Das heißt auch, dass man im Vorgriff auf den Klimawandel keine Forschungsgelder in die herkömmlichen europäischen Eiweißlieferanten investiert -sondern gezielt die Soja promotet, wie die USA in den 1920er-Jahren?

Es ist ein Komplex von Fragen: Was in der Landwirtschaft passiert, ist stark von Förderprogrammen beeinflusst.
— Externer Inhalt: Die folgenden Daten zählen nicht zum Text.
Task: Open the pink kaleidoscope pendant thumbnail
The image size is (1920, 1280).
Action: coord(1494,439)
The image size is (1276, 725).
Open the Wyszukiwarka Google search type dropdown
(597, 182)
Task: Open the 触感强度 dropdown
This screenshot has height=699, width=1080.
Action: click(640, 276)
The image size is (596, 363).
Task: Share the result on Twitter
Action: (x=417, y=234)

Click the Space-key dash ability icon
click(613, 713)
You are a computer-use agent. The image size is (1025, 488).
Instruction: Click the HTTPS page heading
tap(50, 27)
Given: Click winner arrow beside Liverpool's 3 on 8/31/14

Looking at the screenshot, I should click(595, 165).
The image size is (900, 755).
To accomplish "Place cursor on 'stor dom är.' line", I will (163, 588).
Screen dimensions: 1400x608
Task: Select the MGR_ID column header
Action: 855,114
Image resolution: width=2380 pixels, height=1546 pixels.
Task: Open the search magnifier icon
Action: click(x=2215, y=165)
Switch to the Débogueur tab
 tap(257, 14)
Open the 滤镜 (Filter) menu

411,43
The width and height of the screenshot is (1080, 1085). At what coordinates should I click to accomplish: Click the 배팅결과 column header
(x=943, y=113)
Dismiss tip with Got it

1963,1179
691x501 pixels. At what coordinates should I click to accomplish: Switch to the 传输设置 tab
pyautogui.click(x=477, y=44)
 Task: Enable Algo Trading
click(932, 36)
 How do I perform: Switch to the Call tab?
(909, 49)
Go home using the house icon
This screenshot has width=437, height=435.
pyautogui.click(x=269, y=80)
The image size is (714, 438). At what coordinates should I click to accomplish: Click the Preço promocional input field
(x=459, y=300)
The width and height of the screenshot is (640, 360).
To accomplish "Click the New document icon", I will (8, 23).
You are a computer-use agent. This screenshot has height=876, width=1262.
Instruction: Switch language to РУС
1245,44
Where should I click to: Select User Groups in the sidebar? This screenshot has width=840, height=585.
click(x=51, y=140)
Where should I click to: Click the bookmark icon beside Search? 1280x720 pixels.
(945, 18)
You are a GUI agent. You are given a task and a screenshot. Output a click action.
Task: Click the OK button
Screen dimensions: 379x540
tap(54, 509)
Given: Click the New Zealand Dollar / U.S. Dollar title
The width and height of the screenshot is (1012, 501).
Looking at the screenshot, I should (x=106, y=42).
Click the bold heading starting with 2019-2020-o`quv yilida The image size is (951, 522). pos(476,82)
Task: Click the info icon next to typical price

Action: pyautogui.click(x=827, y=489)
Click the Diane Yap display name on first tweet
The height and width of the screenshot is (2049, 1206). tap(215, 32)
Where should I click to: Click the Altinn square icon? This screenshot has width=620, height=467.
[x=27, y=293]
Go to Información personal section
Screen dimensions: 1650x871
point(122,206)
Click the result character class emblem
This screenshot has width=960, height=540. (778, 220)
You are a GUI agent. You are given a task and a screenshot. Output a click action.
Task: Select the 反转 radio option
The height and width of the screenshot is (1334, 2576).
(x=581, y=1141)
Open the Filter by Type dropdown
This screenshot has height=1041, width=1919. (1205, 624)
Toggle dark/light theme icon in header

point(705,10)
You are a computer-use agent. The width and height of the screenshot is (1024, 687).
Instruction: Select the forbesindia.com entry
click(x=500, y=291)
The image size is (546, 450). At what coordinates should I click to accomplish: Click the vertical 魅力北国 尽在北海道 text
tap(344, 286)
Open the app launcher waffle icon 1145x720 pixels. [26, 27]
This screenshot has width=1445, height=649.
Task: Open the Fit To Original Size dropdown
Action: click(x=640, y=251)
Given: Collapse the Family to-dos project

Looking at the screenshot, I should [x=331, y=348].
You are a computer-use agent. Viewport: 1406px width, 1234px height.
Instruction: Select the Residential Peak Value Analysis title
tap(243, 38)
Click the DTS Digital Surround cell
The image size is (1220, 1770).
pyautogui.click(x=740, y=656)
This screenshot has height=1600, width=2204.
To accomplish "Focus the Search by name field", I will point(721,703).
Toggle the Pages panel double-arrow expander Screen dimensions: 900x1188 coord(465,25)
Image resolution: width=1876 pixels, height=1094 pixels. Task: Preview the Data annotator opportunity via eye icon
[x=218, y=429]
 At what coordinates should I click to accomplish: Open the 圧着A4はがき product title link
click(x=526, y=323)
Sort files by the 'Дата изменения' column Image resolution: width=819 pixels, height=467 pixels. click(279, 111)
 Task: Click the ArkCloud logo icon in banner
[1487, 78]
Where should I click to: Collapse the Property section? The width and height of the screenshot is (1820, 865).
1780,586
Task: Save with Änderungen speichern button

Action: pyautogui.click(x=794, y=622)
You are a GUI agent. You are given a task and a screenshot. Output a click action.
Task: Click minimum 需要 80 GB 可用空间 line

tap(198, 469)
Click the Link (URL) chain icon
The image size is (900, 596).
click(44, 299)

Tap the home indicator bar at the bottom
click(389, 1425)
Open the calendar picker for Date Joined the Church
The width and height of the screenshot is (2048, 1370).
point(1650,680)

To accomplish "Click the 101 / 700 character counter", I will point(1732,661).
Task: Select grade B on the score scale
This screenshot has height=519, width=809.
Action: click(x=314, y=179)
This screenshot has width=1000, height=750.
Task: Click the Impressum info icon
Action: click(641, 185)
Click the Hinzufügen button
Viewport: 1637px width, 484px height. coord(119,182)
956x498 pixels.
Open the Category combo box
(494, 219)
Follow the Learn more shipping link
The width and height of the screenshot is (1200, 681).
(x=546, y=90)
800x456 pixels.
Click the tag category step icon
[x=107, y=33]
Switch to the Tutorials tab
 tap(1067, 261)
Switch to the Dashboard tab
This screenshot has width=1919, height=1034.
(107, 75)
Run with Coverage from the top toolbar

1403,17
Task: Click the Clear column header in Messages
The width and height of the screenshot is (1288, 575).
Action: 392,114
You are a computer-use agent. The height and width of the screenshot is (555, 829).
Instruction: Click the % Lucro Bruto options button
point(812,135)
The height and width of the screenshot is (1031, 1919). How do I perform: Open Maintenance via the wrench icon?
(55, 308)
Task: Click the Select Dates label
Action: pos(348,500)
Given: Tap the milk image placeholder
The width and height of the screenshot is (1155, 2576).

Von daher ist interessant, wie die Eiweißstrategie aussehen wird, die Teil der neuen europäischen Agrarpolitik sein soll: Wenn es finanzielle Unterstützung für den Anbau von Leguminosen gibt, müssten die natürlich für Erbsen, Bohnen, Lupinen und Luzerne auch gelten - das heißt, dann würden sich auch mehr Landwirte für deren Anbau interessieren. Und mit einer erhöhten Nachfrage würde sich da auch etwas in der Züchtung tun. Das ist die politische Dimension. Es gibt aber eben auch qualitative Vorteile.

Welche?

Die Aminosäuren sind andere. Der Futterwert der Soja ist deutlich besser als der von beispielsweise Erbsen - das ist ein Vorteil, auch wenn die Soja nicht direkt verfüttert werden kann: Wenn ich in die Tierernährung will, muss ich die Soja erst thermisch aufbereiten.

Also rösten?

Ja. Deshalb wird da auch über kleine dezentrale Toast-Anlagen nachgedacht - damit die hier produzierte Soja nicht wieder lange Wege hin und zurück transportiert werden muss. Das wäre nicht sinnvoll. Aber um sie als Tierfutter einzusetzen, muss ich die Soja aufbereiten, beispielsweise rösten. Erst dann habe ich die volle Kraft der Bohne.